Challenges »
1 > In the reading group announcement below, rewrite the paragraph beginning "The group will meet in Zoom" as a concise bulleted list that keeps its main facts.
2 > According to the reading group announcement below, who brought the concept of sentipensantes into social science?

Text shown »
------------------------------------------------------------

CLAREC is inaugurating a reading group format where we invite you to read, reflect and discuss together following a sentirpensar / sensingthinking approach. The reading group is open to everyone and we encourage you to bring all your ideas, experiences, questions, and propositions to collectively build understanding and knowledge.
The group will meet in Zoom every two weeks on Fridays at 2 pm – 3 pm UK time (11 am Chile-Brazil/ 8 am Mexico). The sessions will not be video recorded; however, we aim to take notes of the discussions which will be possibly shared on our website. We encourage participants to join all or most of the sessions and read the assigned chapter, although if you cannot commit to all of them or read the full text, you are still welcome to join.
We are starting in Lent Term with the book “The idea of Latin America” (2005) by Walter Mignolo. Prof. Mignolo is a key thinker of Latin American Decolonial Theory and in the book, he discusses how the notion of Latin America came to be through colonialism and nation-state building processes. The group will be conducted in English, however, if preferred, a Spanish edition of the book is available. If you are in Cambridge, you would be able to get a printed copy of the book at the Library. Otherwise, please contact us if you want to participate but have no access to the book. We will share Zoom details closer to the date.
To sign up for the group please send an email to firstname.lastname@example.org and feel free to contact us with any questions. See the Term Card attached for more information. The sessions will be as follow:
|1||Friday 22nd January||Preface: Uncoupling the Name and the Reference|
|2||Friday 5th February||Chapter 1: The Americas, Christian Expansion, and the Modern/Colonial Foundation of Racism|
|3||Friday 19th February||Chapter 2: “Latin” America and the First Reordering of the Modern/Colonial World|
|4||Friday 5th March||Chapter 3: After “Latin” America: The Colonial Wound and the Epistemic Geo-/Body-Political Shift|
|5||Friday 19th March||Postface: After “America”|
About sentirpensar (or sensingthinking): this approach refers to a way of being and knowing that combines the mind and the heart. The concept of sentipensantes come from the inhabitants of the Depresión Momposina region of Colombia who coined it to express their mode of experiencing life. The concept was brought into social science by Colombian sociologist Orlando Fals Borda and widely popularized by Uruguayan writer Eduardo Galeano. Sentirpensar as a way of knowing has been used by grassroots collectives and decolonial authors to name a practice of knowing that differs from Western Enlightenment tradition which favours the reason over sensing or feeling. We want to bring this idea to our reading group to propose a space that allows discussions involving all our senses in an attempt to break through rigid modes of knowing in academia. In the video below in Spanish, Fals Borda explains the origins of the concept.
Session 1: Preface
“You can tell the story of the world in as many ways as you wish, from the perspective of modernity, and never pay any attention to the perspective from coloniality”(Mignolo, 2005, p. xi)

------------------------------------------------------------

Dataset excerpt »

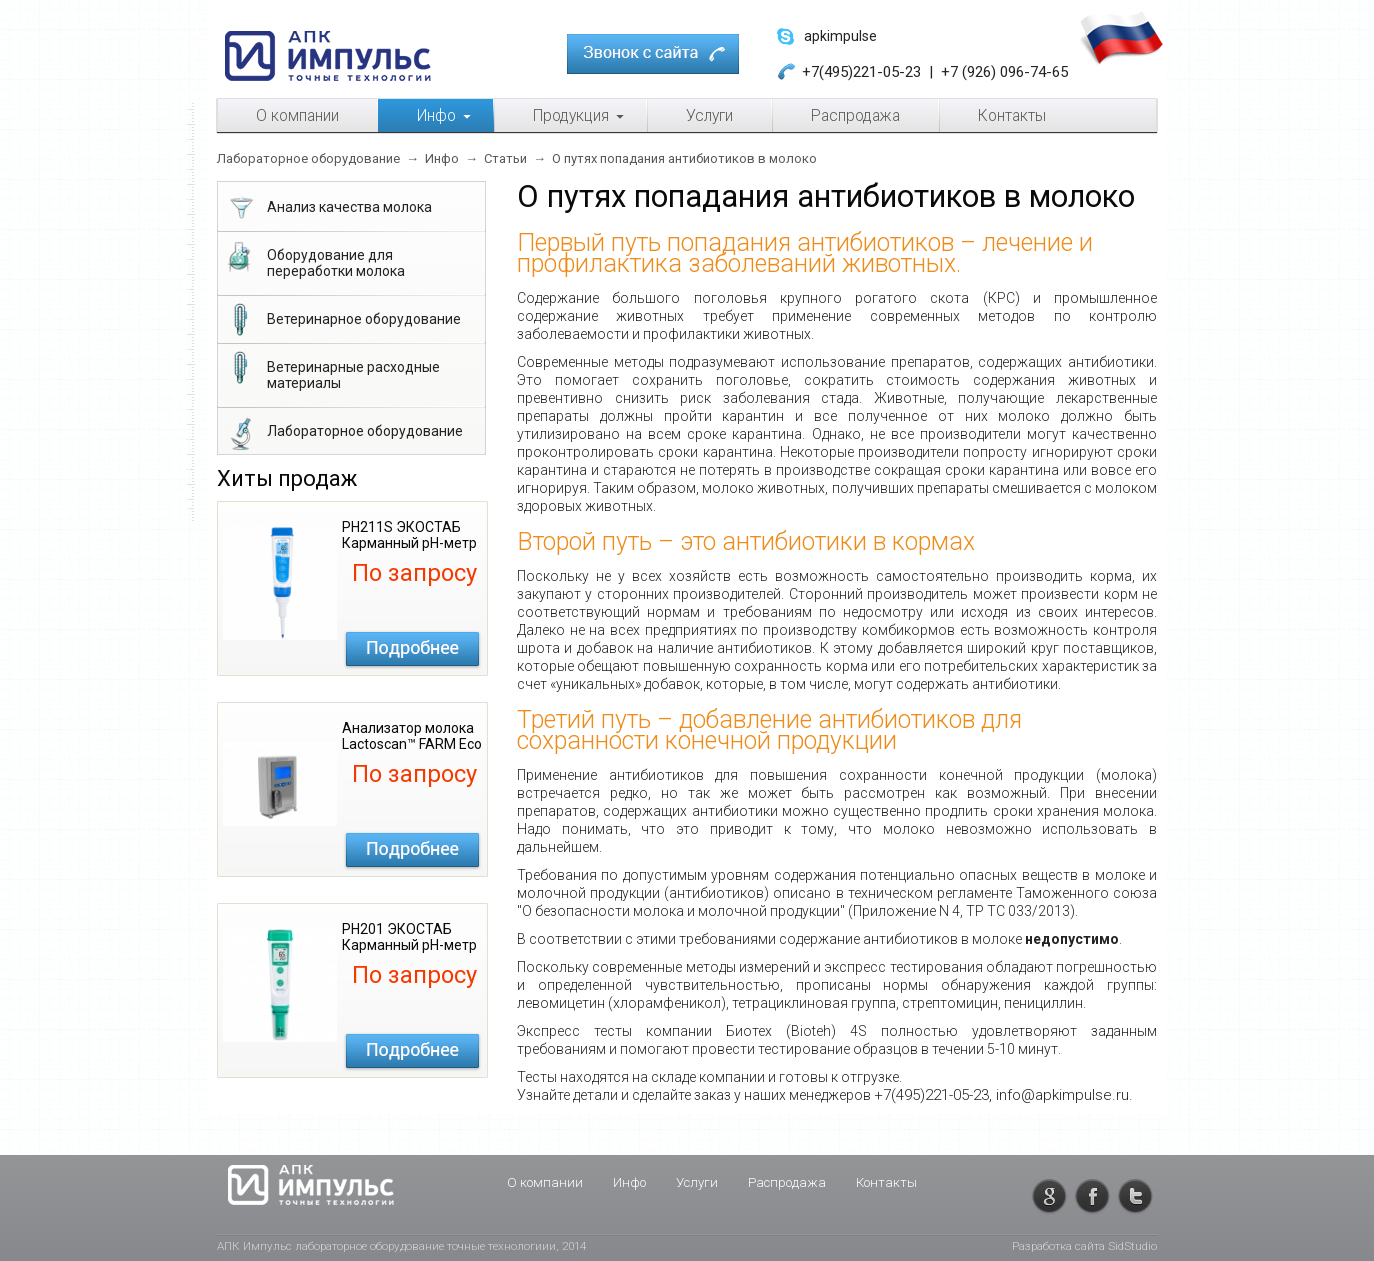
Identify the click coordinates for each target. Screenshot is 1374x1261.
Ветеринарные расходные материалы (332, 371)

------------------------------------------------------------

Responses for each task »
1 >
- Meetings take place on Zoom every two weeks, on Fridays from 2 pm to 3 pm UK time (11 am Chile-Brazil, 8 am Mexico).
- Sessions will not be video recorded, but notes of the discussions will be taken and may be shared on the website.
- Participants are encouraged to attend all or most sessions and to read the assigned chapter.
- Those who cannot attend every session or read the full text are still welcome to join.

2 > Colombian sociologist Orlando Fals Borda brought the concept into social science.